- [Direction 1] Translate this sentence from the Mali-400 text into French: "The 4-core Mali-400 MP4 is what Samsung uses in the Exynos 4210."
- [Direction 2] In the listing, starting at the line that contains "Play the Orthogonal matrices video" and ending at the end of the listing, switch "video" to "clip" and leave everything else unchanged. Give back only those lines, without the pictures.

The Mali-400

Now that we've settled the issue of what type of GPU it is, let's talk about the physical makeup of the Mali-400. The Mali-400 isn't a unified shader architecture, it has discrete execution hardware for vertex and fragment (pixel) processing. ARM calls the Mali-400 a multicore GPU with configurations available with 1 - 4 cores. When ARM refers to a core however it's talking about a fragment (pixel shader) processor, not an entire GPU core. This is somewhat similar to NVIDIA's approach with Tegra 2, although NVIDIA counts each vertex and fragment processor as an individual core.

In its simplest configuration the Mali-400 features a single combined geometry front end and vertex processor and a single fragment processor. The 400 is also available in 2 and 4 core versions, both of which still have only a single vertex processor. The two core version has two fragment processors and the four core version has four fragment processors. Note that ARM decided to scale fragment shading performance with core count while keeping vertex performance static. This is likely the best decision given current workloads, but a risky one. NVIDIA on the other hand standardized on a 1:1 ratio between fragment and vertex processors compared to ARM's 4:1 on a 4-core Mali-400. The 4-core Mali-400 MP4 is what Samsung uses in the Exynos 4210.

- [Supplied material]
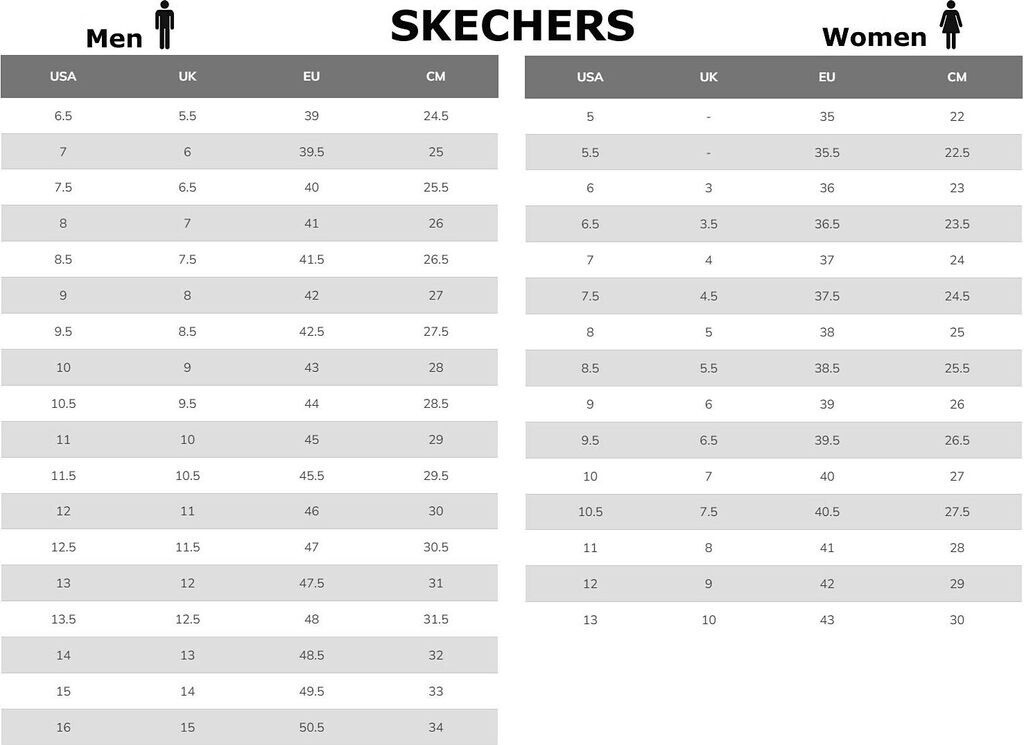Screen dimensions: 1024x745
Task: Click the UK header in Men's table
Action: tap(187, 76)
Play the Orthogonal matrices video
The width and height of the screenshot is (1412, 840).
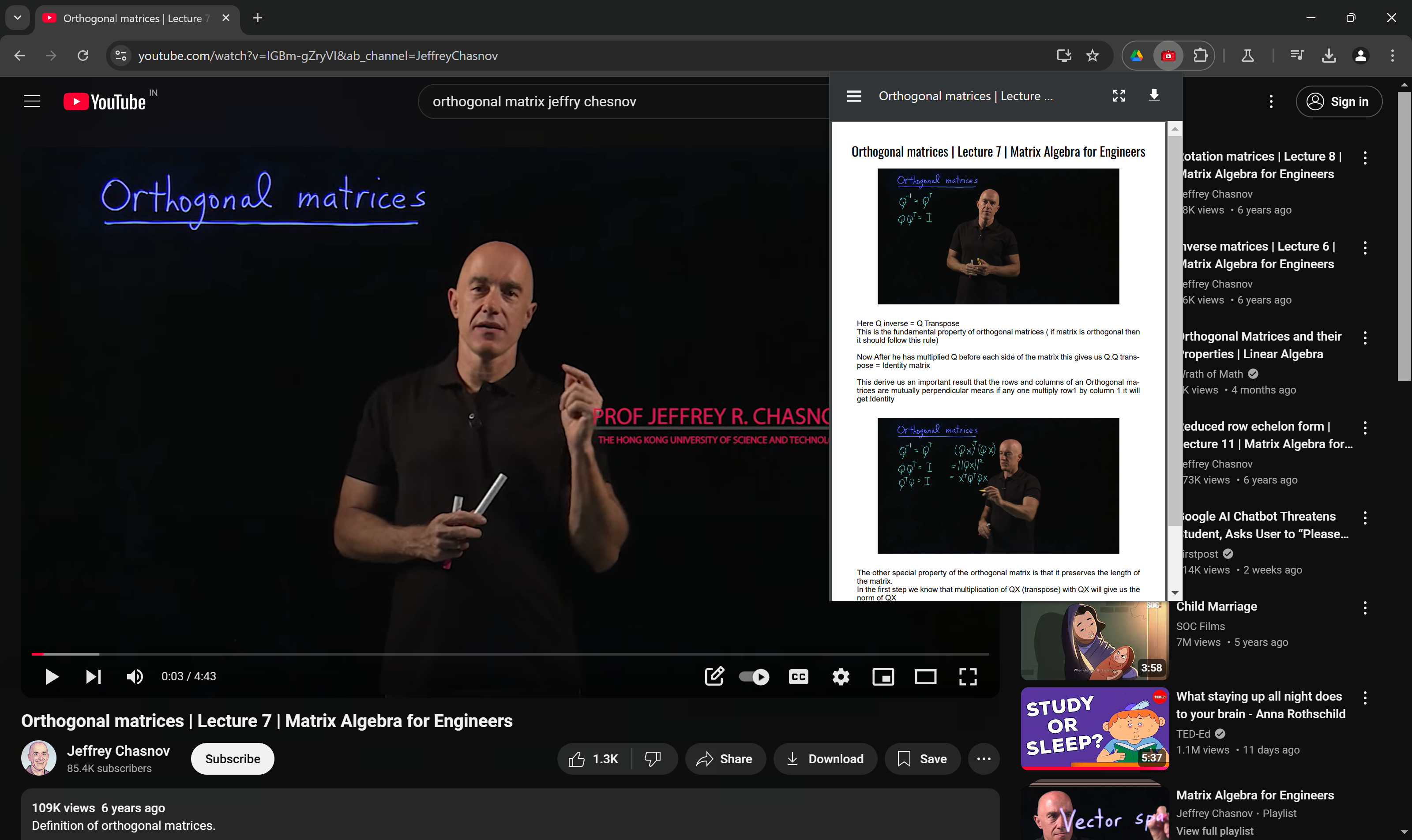(52, 676)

- [Result 1] Le Mali-400 MP4 à 4 cœurs est celui que Samsung utilise dans l'Exynos 4210.

- [Result 2]
Play the Orthogonal matrices clip
The width and height of the screenshot is (1412, 840).
(52, 676)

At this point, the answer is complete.